--- BEGIN Text shown ---
Hong Kong bookseller Lam Wing Kee: China 'wants to know who leaked details' for anti-Xi Jinping books

HK bookseller says sensitive content made Beijing anxious

Mr Lam was one of five booksellers who went missing in Hong Kong last year. He says politically sensitive information and increased book sales could have caused concern to Chinese authorities who, he says, abducted him for questioning.
Mr Lam was one of five booksellers who went missing in Hong Kong last year. He says politically sensitive information and increased book sales could have caused concern to Chinese authorities who, he says, abducted him for questioning. ST PHOTO: JOYCE LIM

Over the past eight months, bookseller Lam Wing Kee was interrogated 30 to 40 times by Chinese agents. Each session lasted about half an hour.

In the end, the grilling zeroed in on this: Who were the sources that provided the material for the anti-Xi Jinping books that sold so well among mainlanders?

Mr Lam said the Chinese authorities' pursuing of the Causeway Bay Books booksellers - even, as many believe, at the cost of discrediting the "one country, two systems" formula - was likely driven by this goal.

"What they (the Chinese authorities) really wanted to know is, who gave the information for those books," he said in an interview with The Straits Times yesterday.

The crackdown on the booksellers has come at a time when Chinese President Xi Jinping is working to cement his power, including over rivals and vested interests.
--- END Text shown ---
--- BEGIN Records ---
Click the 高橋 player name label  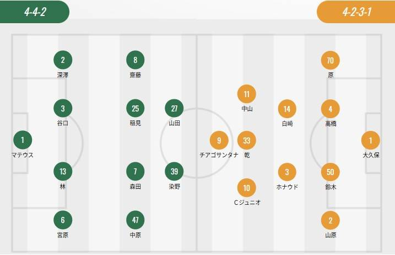[331, 123]
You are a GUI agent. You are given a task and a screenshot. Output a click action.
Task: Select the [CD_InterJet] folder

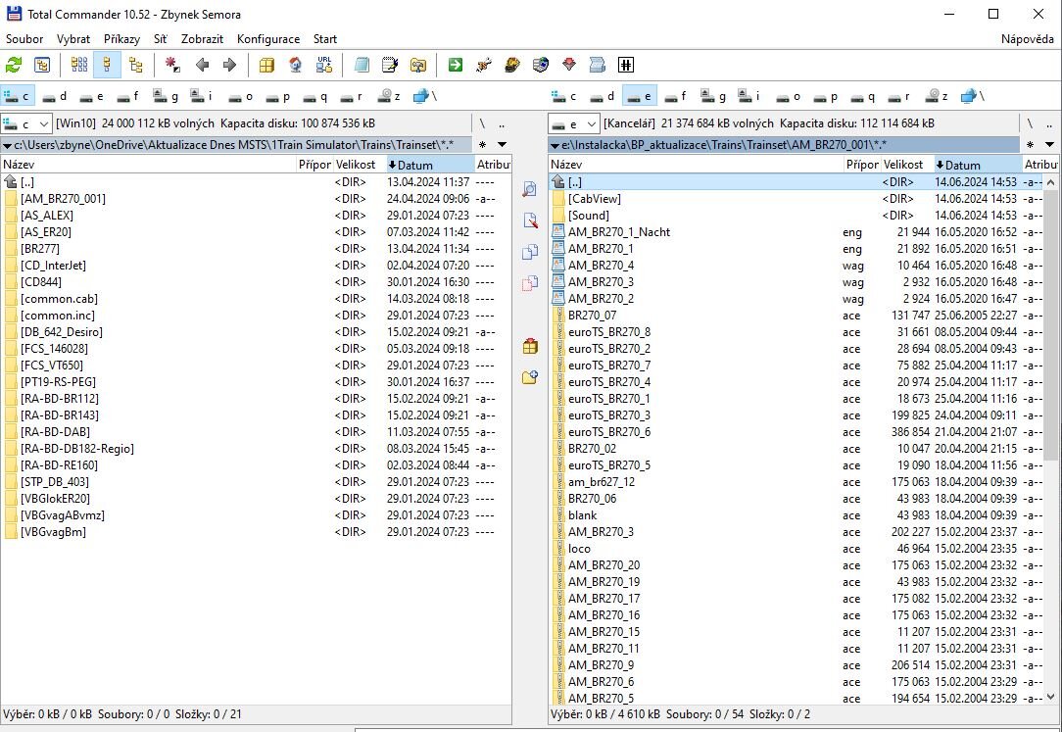(x=53, y=266)
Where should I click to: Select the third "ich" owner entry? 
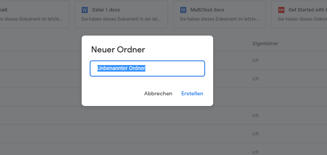[x=256, y=115]
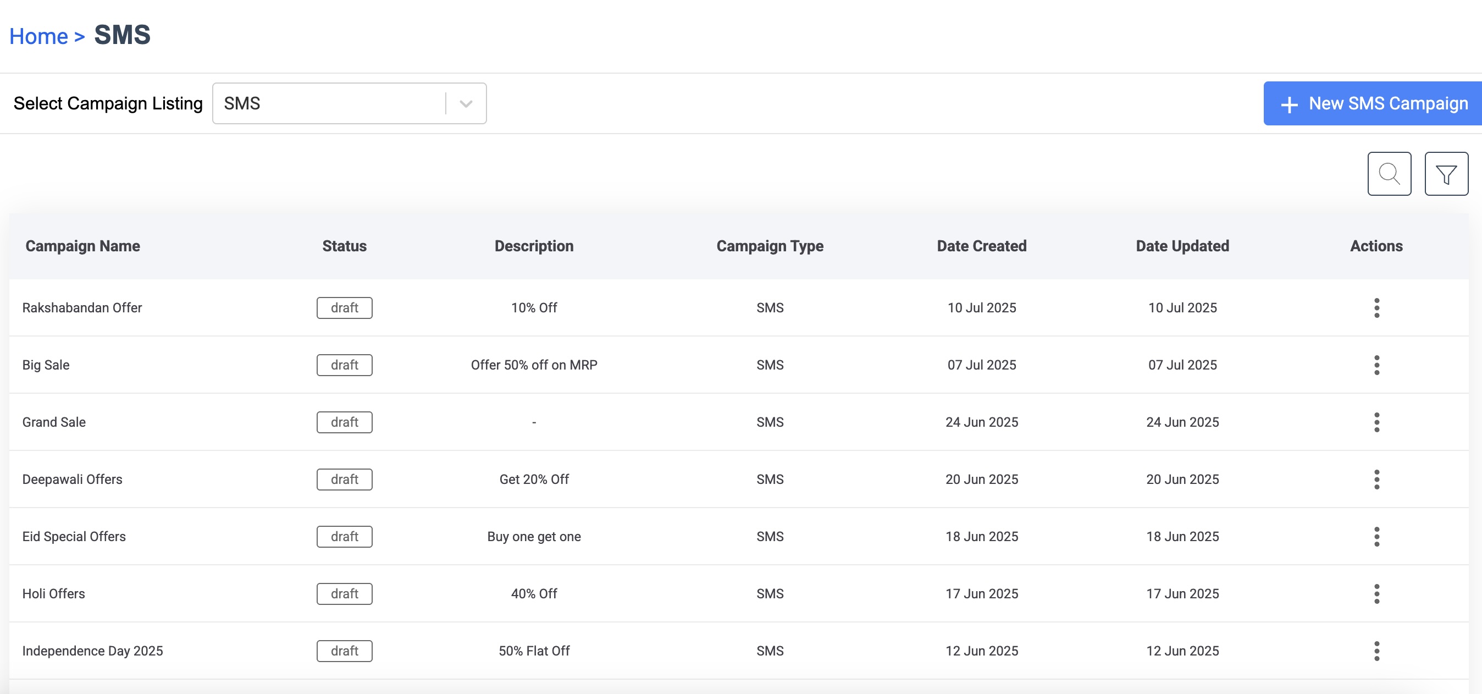
Task: Select the Rakshabandan Offer campaign name
Action: pos(82,308)
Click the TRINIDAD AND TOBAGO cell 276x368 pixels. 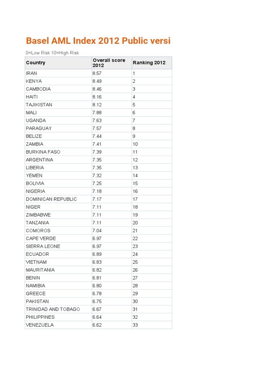click(x=53, y=309)
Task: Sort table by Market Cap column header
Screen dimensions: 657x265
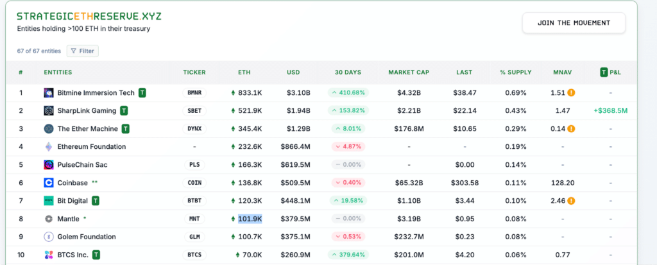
--- END Records ---
Goal. Carry on the article about bookseller Lam Wing Kee, starting right after its last sentence.

Exercise result.
The books sold by the store did not aid in this mission. Some contained steamy gossip about Chinese leaders' private lives; others purported to offer inside information about the internal power dynamics within the leadership. Most have been characterised as delivering a mix of truth and exaggeration.

Some observers believe some of the information may have been leaked by high-placed sources looking to damage the image of Mr Xi, who has been waging a nationwide anti-graft campaign.

"The books contained very politically sensitive content; they were an invasion of the privacy of the Chinese leaders, who could be split by factions," acknowledged Mr Lam, who is being investigated by China for mailing the banned books to customers on the mainland.

He added that increased book sales in recent years could also have galvanised the authorities into actions that have angered Hong Kongers - alleged extralegal abductions including in Hong Kong itself, lengthy detention and coerced confessions from the five booksellers.

Three years ago, Mr Lam began mailing books to customers on the mainland. A year later, he sold Causeway Books, which he founded in 1993, to Mighty Currents, the publishing firm owned by Mr Lee Bo. Since then, more books unflattering to Mr Xi, who took power in 2012, have been published and sold.

"Perhaps our sales volume has also increased too significantly in recent years, resulting in adverse effects on the mainland," said Mr Lam. "With increased demand, some people have also been smuggling our books to the mainland."

On average, the bookstore sent about 15 packages to the mainland every week. Each package contained about eight books. In a year, that added up to about 5,800 books.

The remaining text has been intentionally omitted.